╭──

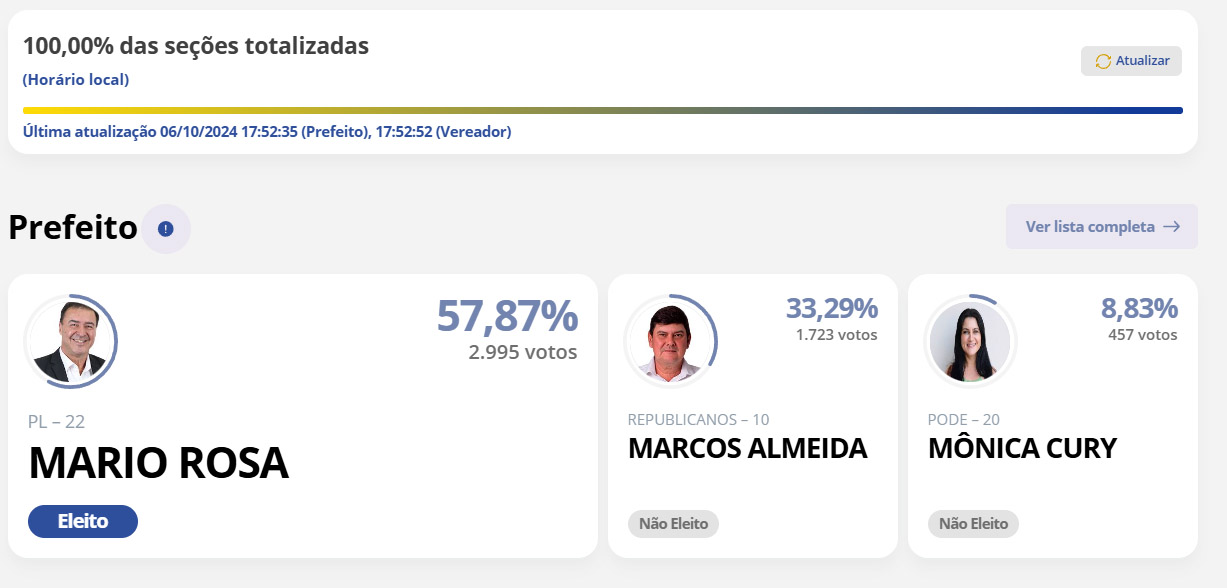The width and height of the screenshot is (1227, 588).
Task: Open Mônica Cury's candidate photo
Action: pyautogui.click(x=970, y=341)
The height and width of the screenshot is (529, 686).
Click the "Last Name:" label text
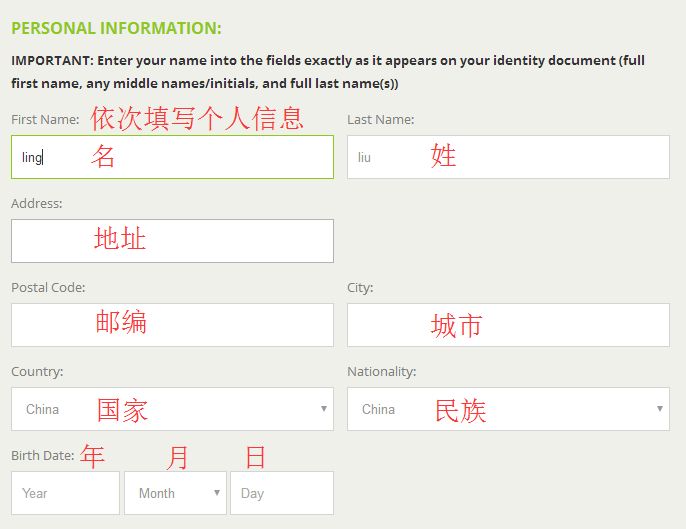pyautogui.click(x=380, y=119)
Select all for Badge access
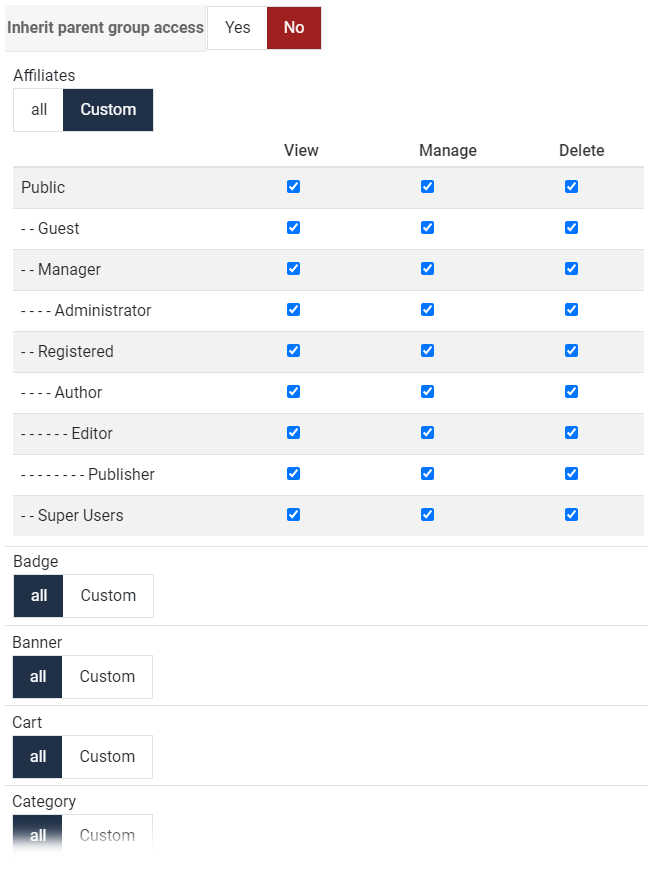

╰──

> **GOAL OF THE EXERCISE**
Copy the final stretch of lines, starting at the one that holds "The height and" and ending at the last line of the data, exactly; omit pictures.

> **RESPONSE FOR THIS EXERCISE**
The height and width of the screenshot is (529, 686).
Click the "Last Name:" label text
pyautogui.click(x=380, y=119)
Select all for Badge access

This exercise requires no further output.